Brabeast Bot

Introduction: Brabeast Bot

Pablo Espinal

Alex Reiner

George Wang

Step 1: Introduction/Motivation

BB (Brabeast-Bot) may look small and simple. After all, it's essentially four photosensitive sensors mounted on legs allowing the robot to move freely in any direction and terrain. It follows two rules of robotics:
1. Always looks at what lightsource it's tracking 3. If it gets to the light, it waits to be melted.

In order to achieve these actions, BB is designed to be agile with its surroundings with an adjusting orbiting swivel joint for it to better determine where the brightest light courses are. Light metering for continuous location tracking of lights is possible by the microcontroller-and-photosensitive combo that processes brightness information live into a feedback loop. The BB legs are created with simple geometric orientations to enable the walking movement through rotational motion.

Our goal for the video was to recreate a David attenborough style documentary like the animal planet series. At first, we really tried to save portions of his voice in existing documentaries and piece words together but that became way too hard. We settled with recreating his voice from scratch and it kind of worked out. It was really fun working on the video and I think it's a great method of representing our build.

Step 2: Project Video

Script

30 minutes north of downtown Toronto lies an area known as 1 Spadina. The bots have traveled to the resting ground known as the south side garden, and it's here, the bots make their longest stop on a journey that takes a year towards America. A young bot has been abandoned from the pact which made him more vulnerable to USB power predators. Like any other bot, it relies on solar energy to survive and is in dire need to maintain its orbital maximum with the sun. -His first objective is to search for other bots, however this proves difficult as they have disconnected from his bluetooth signals. In distraught, the juvenile bot attempts its own navigational instincts in search for light. However, youth and inexperience play against the youngling, the bot attempts to charge from afar relying on light reflections from the window. He gets nothing back from his efforts and became weaker as the days passed. Before it was able to reassess the situation and plan it's next move, the bot booted into idle mode running on it's last bit of energy. A human male discovered the bot and brought it back to his lab. Here, he fixed up the broken bot and gave it energy. With weeks of recovery, the bot was back on its legs, it's ready to get back on the road.

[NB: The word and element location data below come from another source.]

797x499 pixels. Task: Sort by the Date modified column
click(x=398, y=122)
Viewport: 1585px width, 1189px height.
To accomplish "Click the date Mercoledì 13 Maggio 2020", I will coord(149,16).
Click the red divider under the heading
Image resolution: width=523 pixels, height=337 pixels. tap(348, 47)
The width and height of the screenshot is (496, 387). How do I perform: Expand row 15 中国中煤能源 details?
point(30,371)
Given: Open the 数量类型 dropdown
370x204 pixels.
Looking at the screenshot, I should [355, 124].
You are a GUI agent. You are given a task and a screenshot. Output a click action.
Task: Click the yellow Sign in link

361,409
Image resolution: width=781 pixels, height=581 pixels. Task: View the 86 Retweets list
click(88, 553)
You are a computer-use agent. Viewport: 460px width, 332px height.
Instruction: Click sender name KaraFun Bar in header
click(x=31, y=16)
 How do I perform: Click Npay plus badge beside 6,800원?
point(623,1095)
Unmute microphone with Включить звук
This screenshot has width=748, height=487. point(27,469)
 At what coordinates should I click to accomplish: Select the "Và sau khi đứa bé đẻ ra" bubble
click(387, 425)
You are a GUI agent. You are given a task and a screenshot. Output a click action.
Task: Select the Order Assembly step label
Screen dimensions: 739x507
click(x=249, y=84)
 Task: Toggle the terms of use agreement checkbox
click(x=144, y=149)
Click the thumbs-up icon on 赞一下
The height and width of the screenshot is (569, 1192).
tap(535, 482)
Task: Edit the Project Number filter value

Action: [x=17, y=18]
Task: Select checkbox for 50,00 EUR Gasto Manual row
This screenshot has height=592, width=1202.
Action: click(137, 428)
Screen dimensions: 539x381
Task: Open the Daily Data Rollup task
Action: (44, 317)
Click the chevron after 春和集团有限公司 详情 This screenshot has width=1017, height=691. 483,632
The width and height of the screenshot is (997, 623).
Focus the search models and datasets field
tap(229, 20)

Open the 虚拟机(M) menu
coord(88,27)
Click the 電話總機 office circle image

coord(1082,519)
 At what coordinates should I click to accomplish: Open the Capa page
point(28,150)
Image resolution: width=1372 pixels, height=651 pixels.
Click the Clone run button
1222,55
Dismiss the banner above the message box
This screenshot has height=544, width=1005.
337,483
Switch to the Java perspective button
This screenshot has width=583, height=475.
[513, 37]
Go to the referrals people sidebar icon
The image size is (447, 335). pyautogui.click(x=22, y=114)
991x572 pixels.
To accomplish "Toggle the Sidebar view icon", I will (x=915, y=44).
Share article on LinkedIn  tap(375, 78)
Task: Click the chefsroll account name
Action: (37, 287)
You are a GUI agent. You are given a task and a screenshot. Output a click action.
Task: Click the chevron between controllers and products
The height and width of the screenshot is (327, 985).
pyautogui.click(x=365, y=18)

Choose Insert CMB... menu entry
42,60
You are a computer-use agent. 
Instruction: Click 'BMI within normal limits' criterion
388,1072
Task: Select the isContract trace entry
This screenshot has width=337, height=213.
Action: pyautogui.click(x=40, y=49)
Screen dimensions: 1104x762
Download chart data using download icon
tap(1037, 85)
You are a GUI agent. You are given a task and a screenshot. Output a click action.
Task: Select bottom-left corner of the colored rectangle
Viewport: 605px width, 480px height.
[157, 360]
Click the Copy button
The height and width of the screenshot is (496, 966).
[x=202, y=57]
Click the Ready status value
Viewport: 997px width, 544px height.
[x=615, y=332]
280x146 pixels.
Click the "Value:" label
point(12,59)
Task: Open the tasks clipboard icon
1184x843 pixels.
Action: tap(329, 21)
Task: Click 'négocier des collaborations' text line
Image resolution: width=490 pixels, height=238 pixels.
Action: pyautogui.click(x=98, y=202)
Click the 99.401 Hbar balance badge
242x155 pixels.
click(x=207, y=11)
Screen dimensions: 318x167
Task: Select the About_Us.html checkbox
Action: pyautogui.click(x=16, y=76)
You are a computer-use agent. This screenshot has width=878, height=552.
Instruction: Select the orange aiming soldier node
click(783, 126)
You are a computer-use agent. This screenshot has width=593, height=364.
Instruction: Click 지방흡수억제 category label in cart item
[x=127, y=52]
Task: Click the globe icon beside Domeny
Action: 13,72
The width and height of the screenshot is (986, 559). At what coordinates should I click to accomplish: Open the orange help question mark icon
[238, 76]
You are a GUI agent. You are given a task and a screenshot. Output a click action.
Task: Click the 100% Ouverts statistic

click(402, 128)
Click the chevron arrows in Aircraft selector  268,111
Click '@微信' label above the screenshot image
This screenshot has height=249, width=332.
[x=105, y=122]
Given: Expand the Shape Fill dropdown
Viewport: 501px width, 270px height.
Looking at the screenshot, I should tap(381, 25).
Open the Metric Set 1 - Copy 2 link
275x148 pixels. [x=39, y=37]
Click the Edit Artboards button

Step 3: Parts, Materials and Tools

Parts List

1x 28BY-48 Stepper Motor

1x uln2003 Stepper Motor Driver

2x DC Motor

1x L298N Motor Driver Control Board

4x Photoresistor

4x 1K Resistor

1x Solar Panel Power Bank USB Charger

2x 22mm Skateboard Bearings

1x Arduino UNO

1x Bread Board


Tools and Equipment

FDM 3D Printer (Prusa mk3s)

Hot Glue Gun

Soldering Iron


Materials

White PLA 3D Printer Filament

Hot Glue

Solder

Step 4: Circuit

Step 5: Machine 3D Model Build

3D model not able to upload

Step 6: Programming

Step 7: Results and Reflection

Through working with the multiple systems and re-writing the codes, the end result was exactly what we expected. The robot both tilts its solar panel head and rotates with its legs to orient it towards the brightest point in its surroundings. Our one boundary that made this less successful was the coding combination of multiple characteristics of the robot to change its behaviors due to external forces, we were only able to create one behavior of code which performed general tasks that adapted directly to the light source running on a loop. In the end, it is supposed to be a useless robot yet it does walk around to charge itself so that it doesn't die. We have learnt a lot about how different motors work in tandem with each other as well as how much energy each motor needs. Our DC motors ended up needing more energy to power the legs because of the friction between all of the joints. Our 3D modelling process was quite straight forward as we just plugged in the Brabeast legs and attached a planetary gear followed by the motors themselves. The solar panel is situated on top with a stepper motor on one end to change the pitch of the panel. If we would've done any additional things for the design, we would definitely consider a casing for the back end of the robot which ended up being a spaghetti monster. With a lot of trial and error, we realized we always needed to replace a component or wire so we decided to keep the back exposed for ease of accessibility.